Bay bitch: watching

As you are all aware most aspects of our lives are being monitored by various bodies (sometimes actual bodies) in a hope that we will perform better. KPIs are rampant, competencies have to be achieved, courses have to be accredited, restaurants have to be reviewed, hotels have to be rated, people’s life choices liked or ignored on Facebook. But has life improved because of this surveillance?

Considering the conflict in workplaces that still exists despite all the KPIs being ticked off, the nursing homes where residents are still abused, the courses that are still crap, restaurants that continue to serve slop, hotels that still run out of hot water, and all the lonely people with trillions of friends on Facebook, there seems to be some major flaws in this system of scrutiny.

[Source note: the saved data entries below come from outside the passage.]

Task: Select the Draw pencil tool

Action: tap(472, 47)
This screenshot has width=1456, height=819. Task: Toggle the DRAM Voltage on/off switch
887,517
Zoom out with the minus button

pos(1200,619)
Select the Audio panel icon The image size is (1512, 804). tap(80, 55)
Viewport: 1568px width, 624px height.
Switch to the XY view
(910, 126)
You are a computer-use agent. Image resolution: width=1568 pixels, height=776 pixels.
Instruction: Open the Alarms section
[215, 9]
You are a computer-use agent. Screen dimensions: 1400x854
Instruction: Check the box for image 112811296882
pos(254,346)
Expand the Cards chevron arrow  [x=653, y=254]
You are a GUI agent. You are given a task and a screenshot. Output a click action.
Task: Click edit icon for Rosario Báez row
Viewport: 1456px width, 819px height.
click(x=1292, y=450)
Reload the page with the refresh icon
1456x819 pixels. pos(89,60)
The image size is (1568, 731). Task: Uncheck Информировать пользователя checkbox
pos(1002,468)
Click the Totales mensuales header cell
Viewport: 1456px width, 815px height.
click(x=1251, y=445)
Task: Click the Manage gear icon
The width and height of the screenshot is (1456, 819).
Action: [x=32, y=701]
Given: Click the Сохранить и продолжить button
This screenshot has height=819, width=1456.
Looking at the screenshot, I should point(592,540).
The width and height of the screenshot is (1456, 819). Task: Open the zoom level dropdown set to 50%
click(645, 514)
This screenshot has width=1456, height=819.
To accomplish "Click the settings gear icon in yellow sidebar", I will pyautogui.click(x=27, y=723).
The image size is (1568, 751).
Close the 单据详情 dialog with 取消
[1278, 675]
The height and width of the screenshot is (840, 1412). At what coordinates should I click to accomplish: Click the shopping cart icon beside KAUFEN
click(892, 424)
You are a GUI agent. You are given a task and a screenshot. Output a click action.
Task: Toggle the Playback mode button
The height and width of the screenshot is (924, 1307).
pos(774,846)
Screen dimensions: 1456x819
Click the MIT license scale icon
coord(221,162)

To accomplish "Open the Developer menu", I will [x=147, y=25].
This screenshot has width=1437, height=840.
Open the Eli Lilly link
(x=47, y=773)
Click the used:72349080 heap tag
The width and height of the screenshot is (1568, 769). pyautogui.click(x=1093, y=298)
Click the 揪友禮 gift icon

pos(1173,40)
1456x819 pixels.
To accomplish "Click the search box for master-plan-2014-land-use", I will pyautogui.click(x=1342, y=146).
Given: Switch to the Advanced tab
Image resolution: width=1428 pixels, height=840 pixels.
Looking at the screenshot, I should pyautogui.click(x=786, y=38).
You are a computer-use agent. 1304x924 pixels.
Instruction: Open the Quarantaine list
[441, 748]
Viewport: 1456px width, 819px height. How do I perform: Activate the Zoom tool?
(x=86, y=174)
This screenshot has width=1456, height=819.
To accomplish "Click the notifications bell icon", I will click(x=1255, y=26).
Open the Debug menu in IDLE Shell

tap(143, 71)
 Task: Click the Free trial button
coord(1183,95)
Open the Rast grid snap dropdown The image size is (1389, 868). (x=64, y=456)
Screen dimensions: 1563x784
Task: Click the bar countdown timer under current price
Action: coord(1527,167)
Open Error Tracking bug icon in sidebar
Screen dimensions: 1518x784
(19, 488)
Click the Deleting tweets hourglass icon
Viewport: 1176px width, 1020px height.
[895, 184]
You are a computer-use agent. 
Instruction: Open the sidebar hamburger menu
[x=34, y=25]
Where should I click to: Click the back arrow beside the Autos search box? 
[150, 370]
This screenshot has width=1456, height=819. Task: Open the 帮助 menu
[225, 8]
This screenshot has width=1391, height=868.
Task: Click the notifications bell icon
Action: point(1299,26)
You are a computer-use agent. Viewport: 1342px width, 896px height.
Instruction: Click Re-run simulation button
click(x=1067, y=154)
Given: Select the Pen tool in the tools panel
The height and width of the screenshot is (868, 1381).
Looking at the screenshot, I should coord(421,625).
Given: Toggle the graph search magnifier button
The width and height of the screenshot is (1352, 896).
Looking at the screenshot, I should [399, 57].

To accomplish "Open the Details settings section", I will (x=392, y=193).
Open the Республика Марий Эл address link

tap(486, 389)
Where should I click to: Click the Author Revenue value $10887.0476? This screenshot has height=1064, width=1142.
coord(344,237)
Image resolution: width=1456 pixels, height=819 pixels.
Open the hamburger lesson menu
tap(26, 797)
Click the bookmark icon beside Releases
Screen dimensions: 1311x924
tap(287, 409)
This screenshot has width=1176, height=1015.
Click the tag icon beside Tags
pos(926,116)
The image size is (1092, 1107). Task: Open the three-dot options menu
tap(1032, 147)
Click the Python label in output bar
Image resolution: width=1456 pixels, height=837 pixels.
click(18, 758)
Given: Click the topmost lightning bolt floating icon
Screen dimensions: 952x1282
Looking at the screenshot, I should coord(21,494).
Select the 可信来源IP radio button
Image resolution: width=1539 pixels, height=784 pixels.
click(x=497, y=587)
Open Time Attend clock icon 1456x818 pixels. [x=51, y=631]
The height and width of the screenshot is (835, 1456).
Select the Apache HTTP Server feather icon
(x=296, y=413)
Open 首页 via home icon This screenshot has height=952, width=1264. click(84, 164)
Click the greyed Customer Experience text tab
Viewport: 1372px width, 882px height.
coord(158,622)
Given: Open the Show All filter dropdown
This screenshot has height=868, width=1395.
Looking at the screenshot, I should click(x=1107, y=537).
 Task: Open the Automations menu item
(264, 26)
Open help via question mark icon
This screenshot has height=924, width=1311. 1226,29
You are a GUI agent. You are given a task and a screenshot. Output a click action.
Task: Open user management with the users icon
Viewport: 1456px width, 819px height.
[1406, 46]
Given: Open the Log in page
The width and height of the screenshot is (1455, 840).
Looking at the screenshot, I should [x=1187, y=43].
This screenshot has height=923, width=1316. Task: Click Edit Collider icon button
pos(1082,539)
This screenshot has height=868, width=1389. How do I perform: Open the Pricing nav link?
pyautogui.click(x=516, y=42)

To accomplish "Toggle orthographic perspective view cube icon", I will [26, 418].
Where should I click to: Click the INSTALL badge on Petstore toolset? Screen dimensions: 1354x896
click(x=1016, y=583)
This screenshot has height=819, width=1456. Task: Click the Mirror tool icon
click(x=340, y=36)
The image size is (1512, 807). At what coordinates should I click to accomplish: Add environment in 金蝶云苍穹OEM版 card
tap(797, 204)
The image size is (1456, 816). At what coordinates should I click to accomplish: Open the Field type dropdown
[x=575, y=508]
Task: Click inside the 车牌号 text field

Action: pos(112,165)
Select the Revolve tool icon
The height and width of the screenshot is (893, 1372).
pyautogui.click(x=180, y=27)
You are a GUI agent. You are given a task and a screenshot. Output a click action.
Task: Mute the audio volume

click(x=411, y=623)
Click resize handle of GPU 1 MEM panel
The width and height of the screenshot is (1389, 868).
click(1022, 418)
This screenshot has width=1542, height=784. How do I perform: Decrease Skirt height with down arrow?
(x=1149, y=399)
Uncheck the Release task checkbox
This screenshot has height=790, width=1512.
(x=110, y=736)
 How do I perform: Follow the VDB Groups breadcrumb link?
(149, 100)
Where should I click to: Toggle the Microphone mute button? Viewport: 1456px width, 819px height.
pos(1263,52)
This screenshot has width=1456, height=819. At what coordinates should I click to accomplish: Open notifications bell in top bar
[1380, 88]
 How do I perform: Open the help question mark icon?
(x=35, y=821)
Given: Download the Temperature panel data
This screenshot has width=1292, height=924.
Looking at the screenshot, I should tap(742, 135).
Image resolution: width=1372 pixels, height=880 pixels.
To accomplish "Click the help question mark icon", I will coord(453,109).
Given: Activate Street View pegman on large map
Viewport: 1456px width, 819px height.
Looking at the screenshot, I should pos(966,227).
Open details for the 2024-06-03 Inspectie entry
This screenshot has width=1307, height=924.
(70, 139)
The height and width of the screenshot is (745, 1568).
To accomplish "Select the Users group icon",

Oblivious to this, the sportsters on the Bay have embraced monitoring with gusto. They have taken on blindly what they know from other areas of their lives – mainly work and social media – and adapted it to one of the most solitary behaviours one can pursue – running and walking. You’ve probably noticed the coloured plastic around every second sportster’s wrist. No, they haven’t been to a nightclub, they are tracking their heart rate with a Fitbit. (A similar device is used for tracking paroled prisoners)

Apart from tracking the sporsters, it calls or texts them to inform them of their progress and shares their results with their Fitbit friends on social media – with a selfie of course. Sounds creepily like they are replicating work practices – detailed summaries, graphs and charts, improvement over time, motivation talks, published employee comparisons, without getting paid to do it. Scary stuff!

Can’t one simply just go for a walk anymore?